◆ What to do
Write out exactly the lines below that run from the one containing "For every named" through the one containing "Tietoja [tab]", both included, with no other lines.

*** Task inputs ***

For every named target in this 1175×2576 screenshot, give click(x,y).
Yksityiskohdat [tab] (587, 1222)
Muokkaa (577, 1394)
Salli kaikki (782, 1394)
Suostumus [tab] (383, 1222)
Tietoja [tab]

*** End of Task inputs ***
*** Task inputs ***

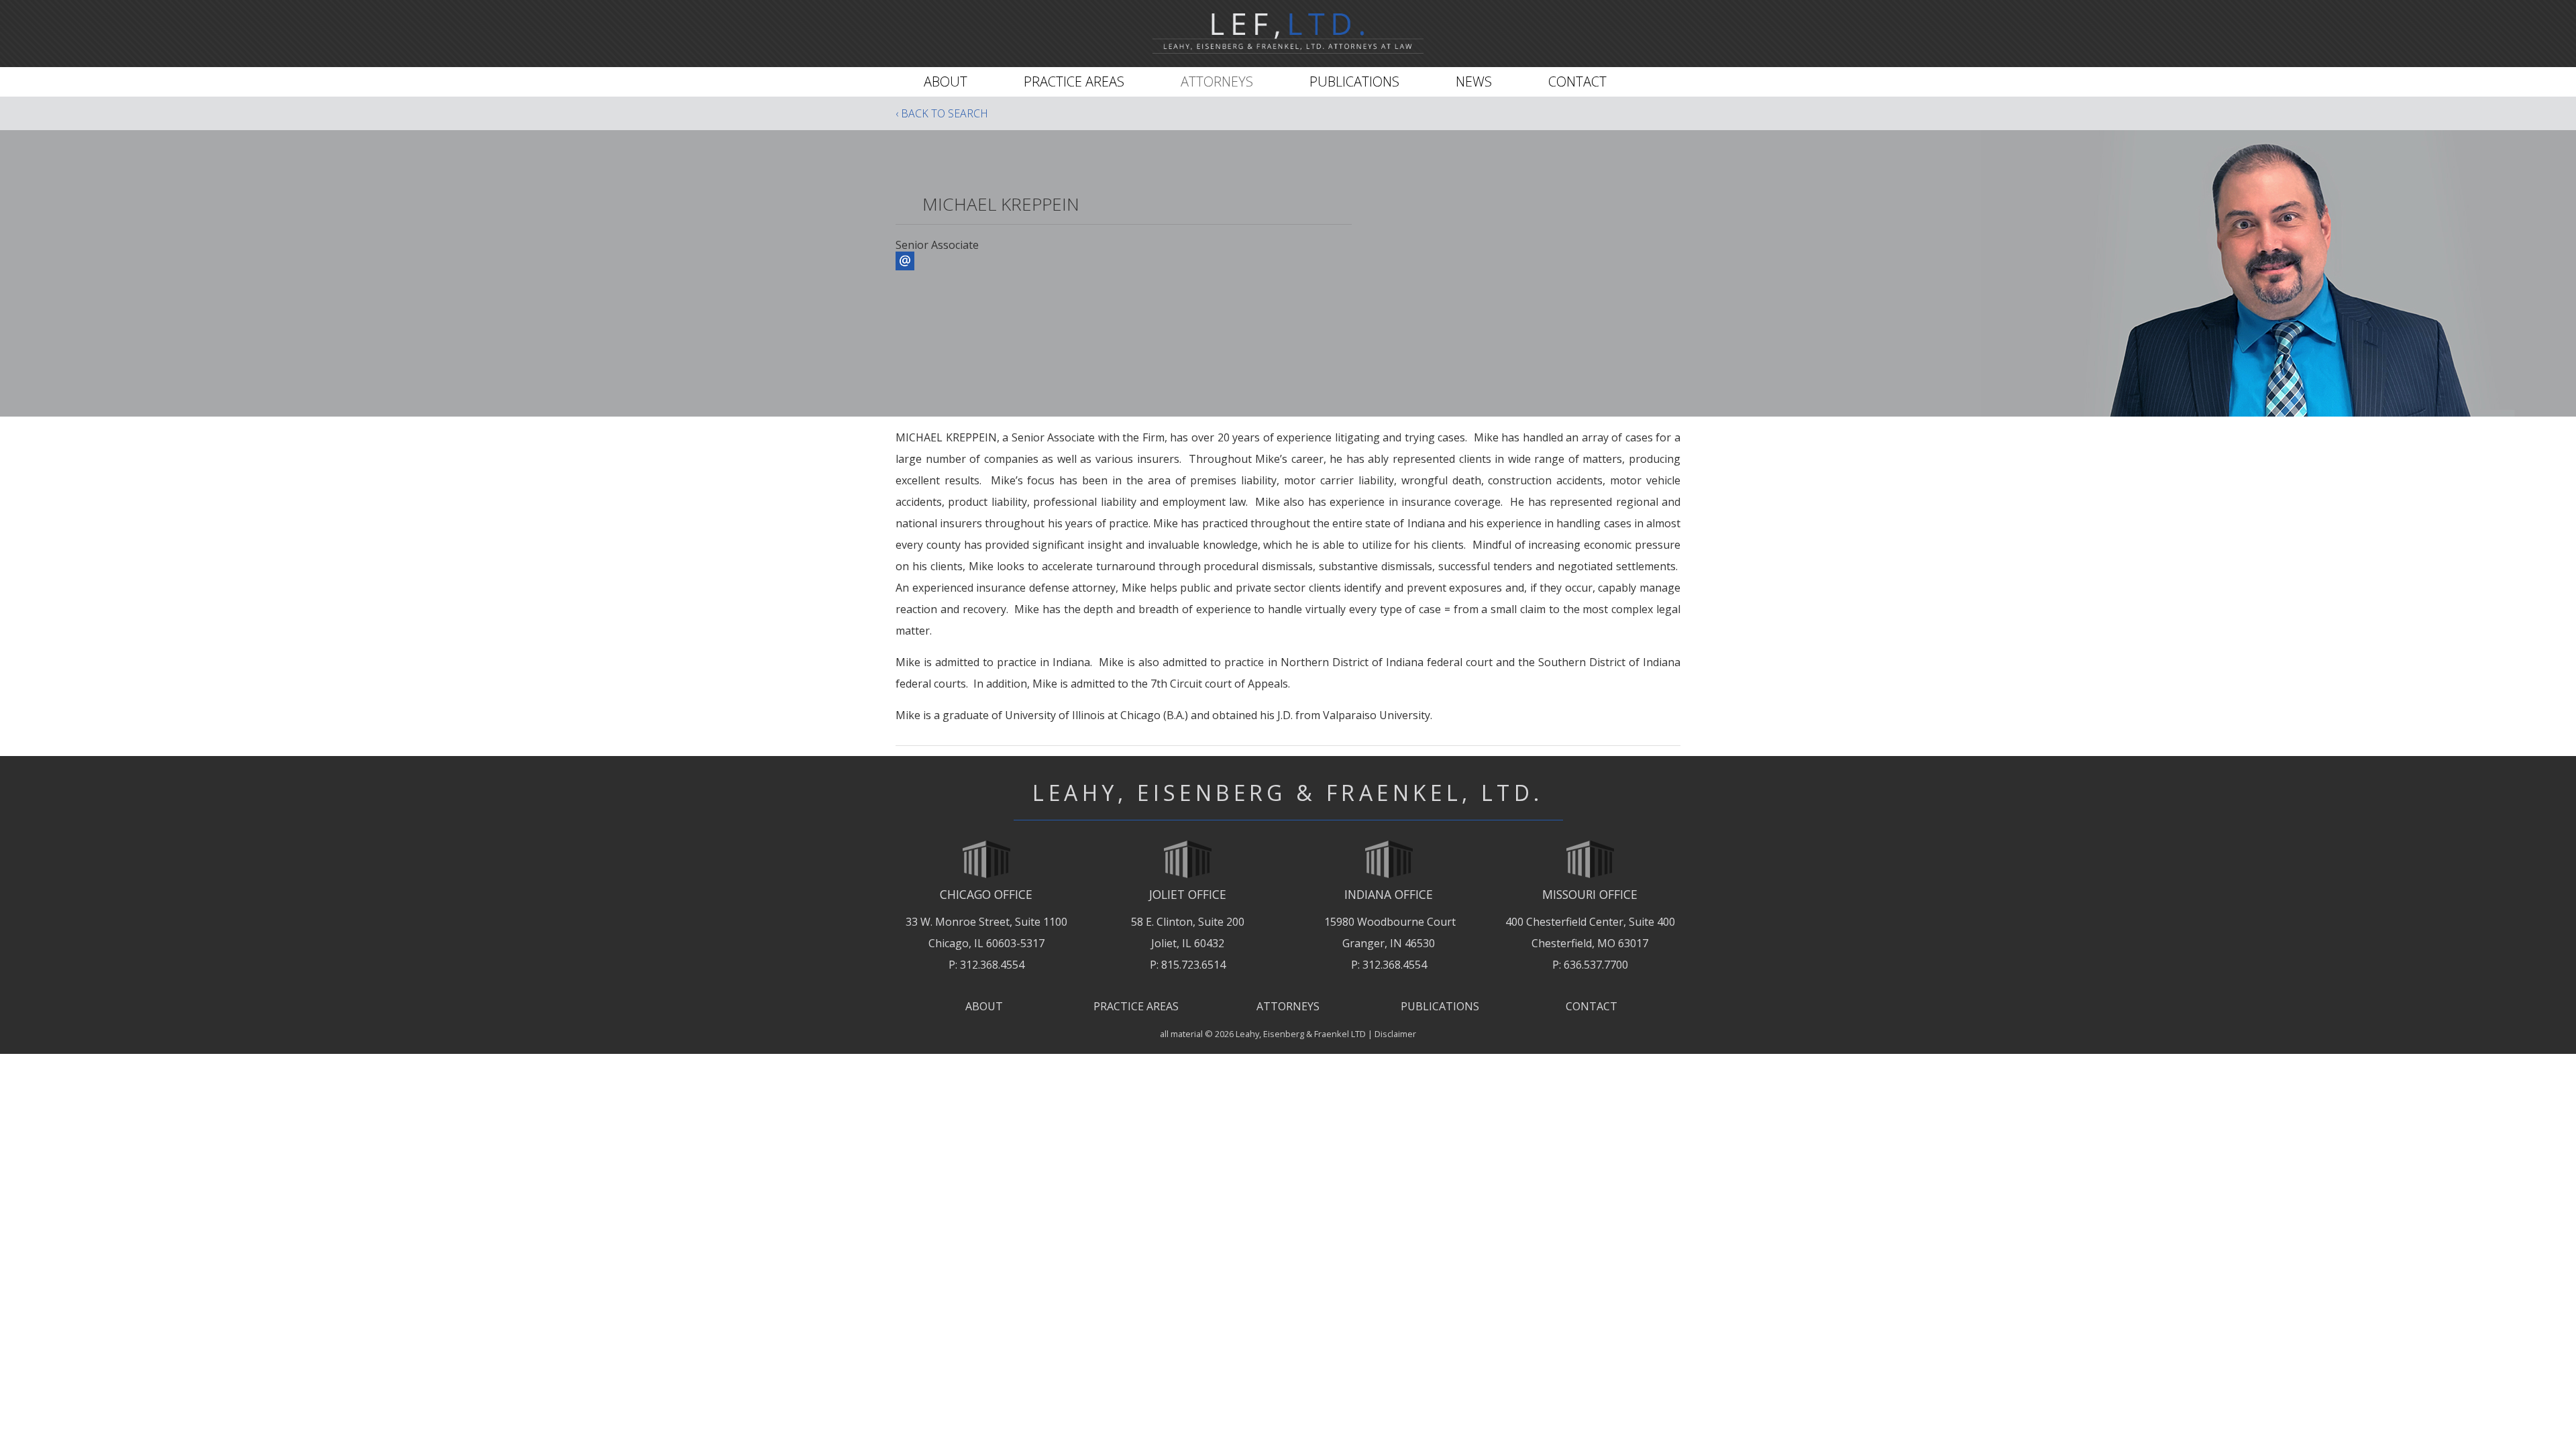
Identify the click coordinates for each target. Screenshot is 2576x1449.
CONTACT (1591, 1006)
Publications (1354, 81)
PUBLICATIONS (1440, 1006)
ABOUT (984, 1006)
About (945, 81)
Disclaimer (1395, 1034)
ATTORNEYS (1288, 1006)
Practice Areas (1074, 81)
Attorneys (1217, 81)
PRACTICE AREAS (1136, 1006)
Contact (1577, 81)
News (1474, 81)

*** End of Task inputs ***

◆ Your solution
For every named target in this 1175×2576 screenshot, give click(x,y).
Yksityiskohdat [tab] (587, 1222)
Muokkaa (577, 1394)
Salli kaikki (782, 1394)
Suostumus [tab] (383, 1222)
Tietoja [tab]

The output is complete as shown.